>> begin Material supplied
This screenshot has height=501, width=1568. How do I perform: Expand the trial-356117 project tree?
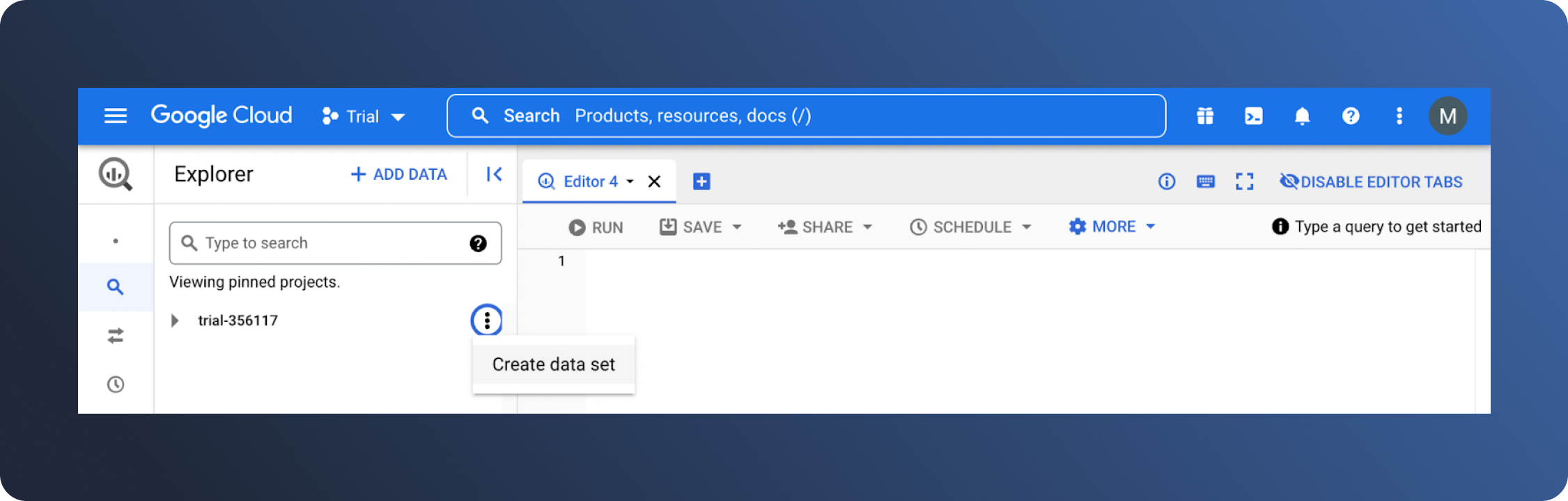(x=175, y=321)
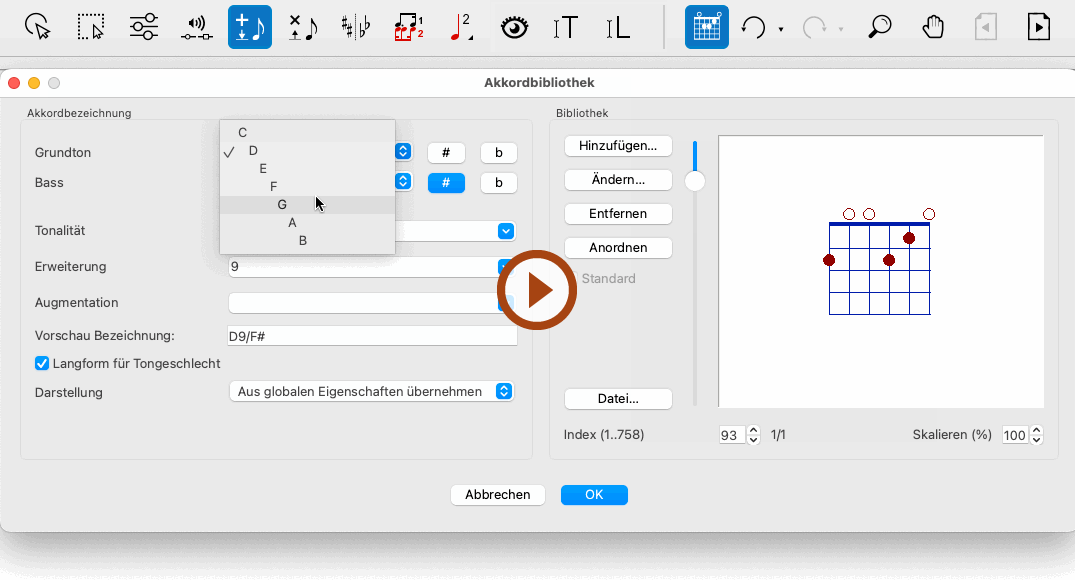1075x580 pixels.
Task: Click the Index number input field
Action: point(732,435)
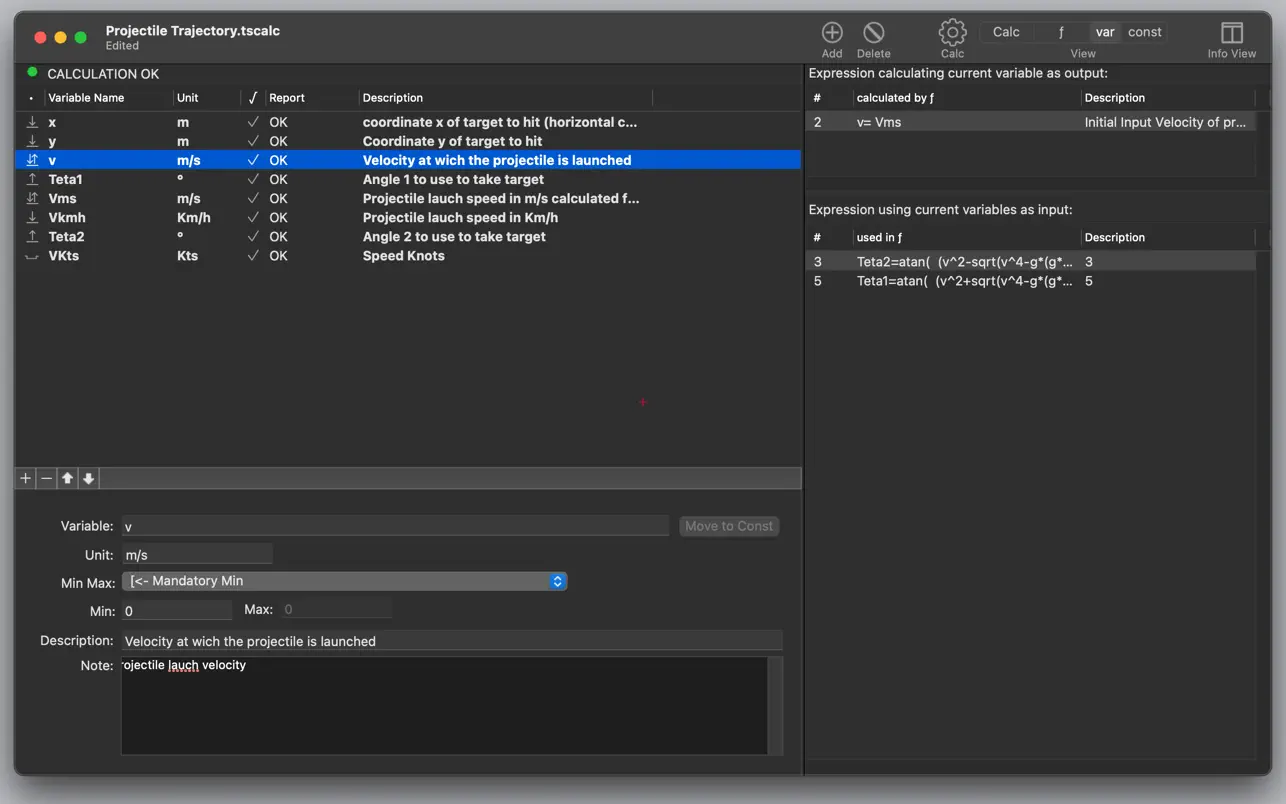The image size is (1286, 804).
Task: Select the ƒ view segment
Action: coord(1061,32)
>> end Material supplied
• Exercise goal
Return every line of the items above word for word, leaving out the pictures.

• Final result
This screenshot has height=501, width=1568. How do I perform: Expand the trial-356117 project tree?
(x=175, y=321)
1075x580 pixels.
Task: Click the Index number input field
Action: point(732,435)
The image size is (1286, 804).
Task: Select the ƒ view segment
Action: coord(1061,32)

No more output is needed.